EXERCISE: Rewrite the lines below as a numbered list, leaving out any blank lines.
'''
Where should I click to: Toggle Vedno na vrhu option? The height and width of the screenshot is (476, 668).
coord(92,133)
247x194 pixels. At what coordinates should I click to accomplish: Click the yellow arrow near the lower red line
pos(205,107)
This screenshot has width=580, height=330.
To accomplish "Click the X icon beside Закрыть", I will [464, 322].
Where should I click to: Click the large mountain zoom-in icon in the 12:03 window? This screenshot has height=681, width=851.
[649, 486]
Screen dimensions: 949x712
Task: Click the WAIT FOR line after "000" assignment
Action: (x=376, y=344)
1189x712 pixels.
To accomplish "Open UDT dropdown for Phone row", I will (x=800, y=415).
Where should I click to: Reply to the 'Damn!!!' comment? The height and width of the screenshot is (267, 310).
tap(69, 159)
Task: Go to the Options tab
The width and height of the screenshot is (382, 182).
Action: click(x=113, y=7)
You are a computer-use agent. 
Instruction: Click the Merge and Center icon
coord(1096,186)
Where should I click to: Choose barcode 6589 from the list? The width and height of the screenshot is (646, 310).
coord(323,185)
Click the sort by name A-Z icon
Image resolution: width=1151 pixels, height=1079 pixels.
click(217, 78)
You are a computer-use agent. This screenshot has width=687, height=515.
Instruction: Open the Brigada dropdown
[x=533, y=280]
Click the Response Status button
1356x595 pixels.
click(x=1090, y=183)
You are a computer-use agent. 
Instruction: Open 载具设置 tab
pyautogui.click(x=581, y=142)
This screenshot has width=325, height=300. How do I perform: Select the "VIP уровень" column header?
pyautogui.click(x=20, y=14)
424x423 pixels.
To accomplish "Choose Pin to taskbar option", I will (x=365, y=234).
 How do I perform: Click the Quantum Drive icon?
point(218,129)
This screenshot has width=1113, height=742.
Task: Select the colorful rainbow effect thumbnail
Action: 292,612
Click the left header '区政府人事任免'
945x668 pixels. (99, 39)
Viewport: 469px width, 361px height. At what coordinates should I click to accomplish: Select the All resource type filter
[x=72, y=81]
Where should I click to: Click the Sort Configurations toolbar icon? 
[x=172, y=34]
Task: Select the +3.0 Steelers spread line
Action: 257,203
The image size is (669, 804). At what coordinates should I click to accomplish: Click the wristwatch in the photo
'''
EXPECTED ANSWER:
1. Where should I click to: Toggle Vedno na vrhu option? The height and width of the screenshot is (476, 668).
2. coord(92,133)
3. 247x194 pixels. At what coordinates should I click to accomplish: Click the yellow arrow near the lower red line
4. pos(205,107)
5. This screenshot has width=580, height=330.
6. To accomplish "Click the X icon beside Закрыть", I will [464, 322].
7. Where should I click to: Click the large mountain zoom-in icon in the 12:03 window? This screenshot has height=681, width=851.
8. [649, 486]
9. Screen dimensions: 949x712
10. Task: Click the WAIT FOR line after "000" assignment
11. Action: (x=376, y=344)
12. 1189x712 pixels.
13. To accomplish "Open UDT dropdown for Phone row", I will (x=800, y=415).
14. Where should I click to: Reply to the 'Damn!!!' comment? The height and width of the screenshot is (267, 310).
15. tap(69, 159)
16. Task: Go to the Options tab
17. The width and height of the screenshot is (382, 182).
18. Action: click(x=113, y=7)
19. You are a computer-use agent. 
20. Instruction: Click the Merge and Center icon
21. coord(1096,186)
22. Where should I click to: Choose barcode 6589 from the list? The width and height of the screenshot is (646, 310).
23. coord(323,185)
24. Click the sort by name A-Z icon
25. Image resolution: width=1151 pixels, height=1079 pixels.
26. click(217, 78)
27. You are a computer-use agent. This screenshot has width=687, height=515.
28. Instruction: Open the Brigada dropdown
29. [x=533, y=280]
30. Click the Response Status button
31. 1356x595 pixels.
32. click(x=1090, y=183)
33. You are a computer-use agent. 
34. Instruction: Open 载具设置 tab
35. pyautogui.click(x=581, y=142)
36. This screenshot has width=325, height=300. How do I perform: Select the "VIP уровень" column header?
37. pyautogui.click(x=20, y=14)
38. 424x423 pixels.
39. To accomplish "Choose Pin to taskbar option", I will (x=365, y=234).
40.  How do I perform: Click the Quantum Drive icon?
41. point(218,129)
42. This screenshot has width=1113, height=742.
43. Task: Select the colorful rainbow effect thumbnail
44. Action: 292,612
45. Click the left header '区政府人事任免'
46. 945x668 pixels. (99, 39)
47. Viewport: 469px width, 361px height. At what coordinates should I click to accomplish: Select the All resource type filter
48. [x=72, y=81]
49. Where should I click to: Click the Sort Configurations toolbar icon? 
50. [x=172, y=34]
51. Task: Select the +3.0 Steelers spread line
52. Action: 257,203
53. The image size is (669, 804). At what coordinates should I click to accomplish: Click the wristwatch in the photo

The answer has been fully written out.